Saved data entries
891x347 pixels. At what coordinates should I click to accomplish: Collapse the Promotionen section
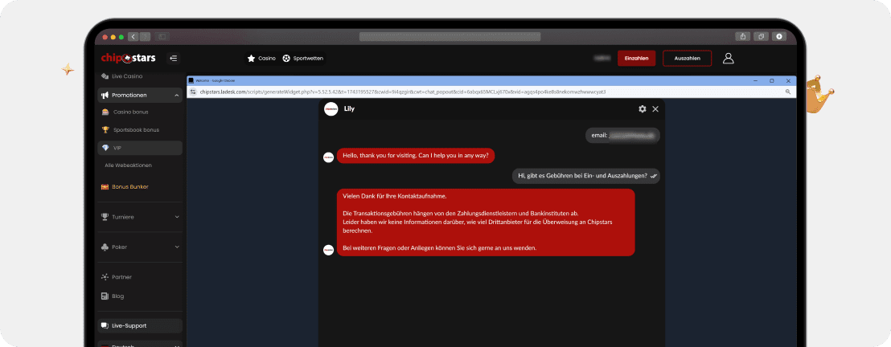176,96
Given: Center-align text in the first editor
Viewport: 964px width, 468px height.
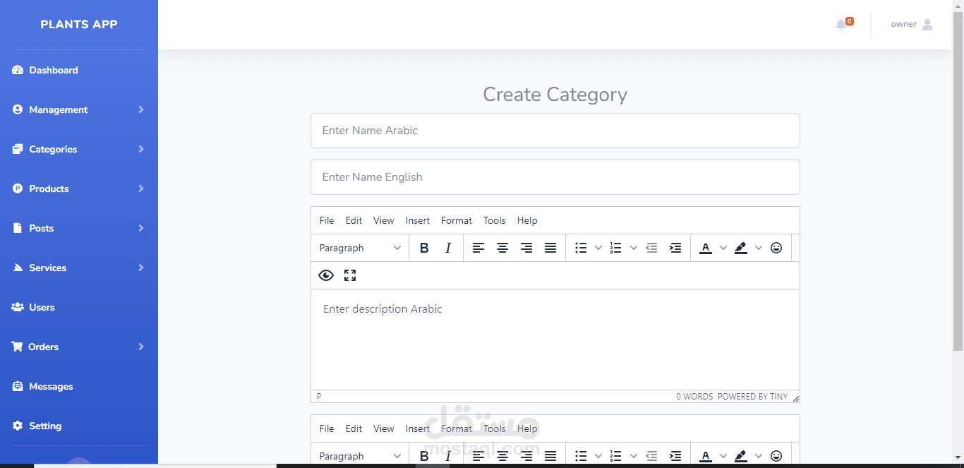Looking at the screenshot, I should click(502, 248).
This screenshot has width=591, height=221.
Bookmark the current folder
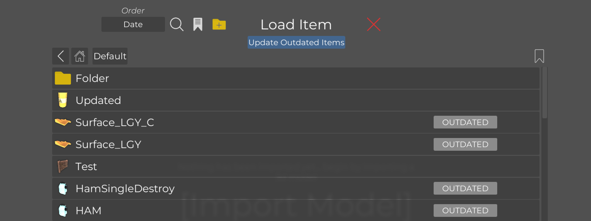pos(539,56)
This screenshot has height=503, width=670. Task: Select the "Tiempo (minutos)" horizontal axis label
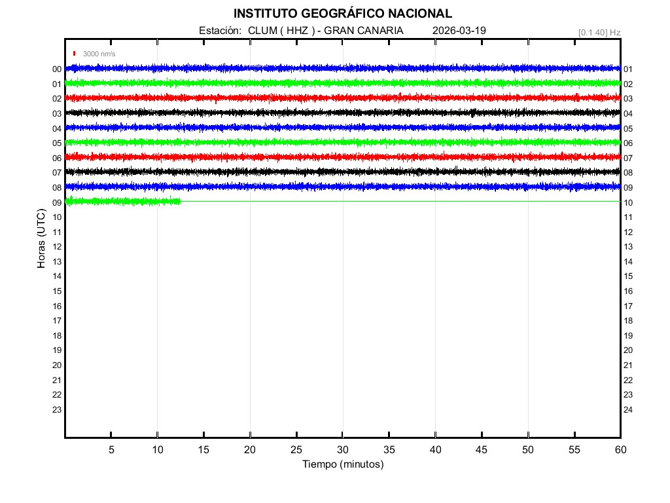pyautogui.click(x=343, y=464)
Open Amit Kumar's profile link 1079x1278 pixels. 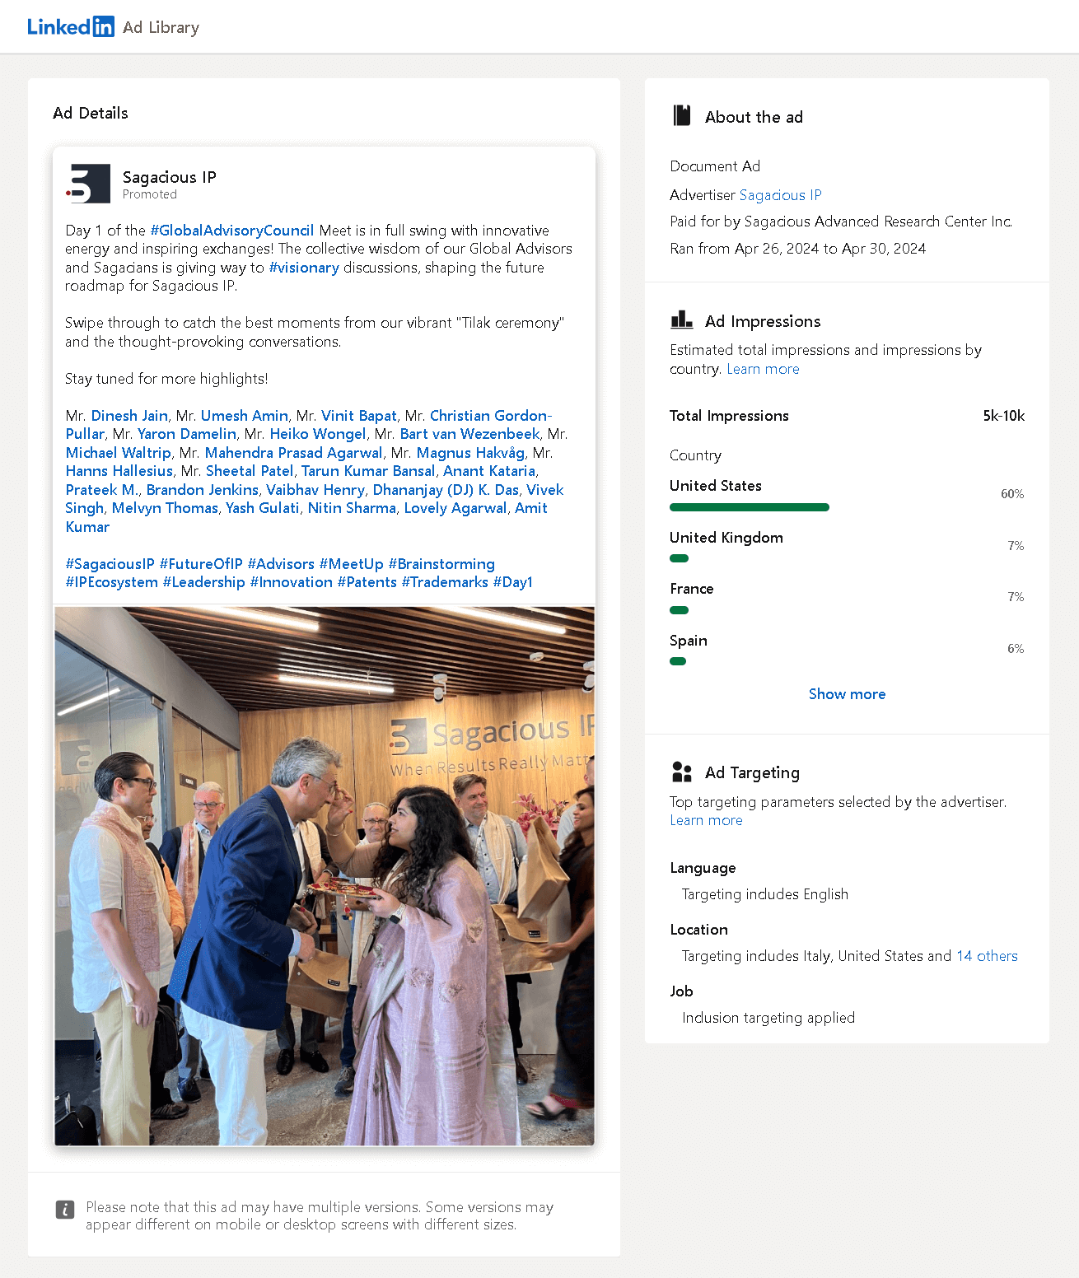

# [Instructions to follow]
Render the lines from the one containing "Given: Center-align text in the first editor" through the end as a Markdown table with the columns "Row" and "Line", skipping blank lines and leaving out the pictures.

# [In response]
| Row | Line |
|---|---|
| 1 | Given: Center-align text in the first editor |
| 2 | Viewport: 964px width, 468px height. |
| 3 | Looking at the screenshot, I should click(502, 248). |
| 4 | This screenshot has width=591, height=221. |
| 5 | Bookmark the current folder |
| 6 | pos(539,56) |
| 7 | This screenshot has height=503, width=670. Task: Select the "Tiempo (minutos)" horizontal axis label |
| 8 | pyautogui.click(x=343, y=464) |
| 9 | Open Amit Kumar's profile link 1079x1278 pixels.  |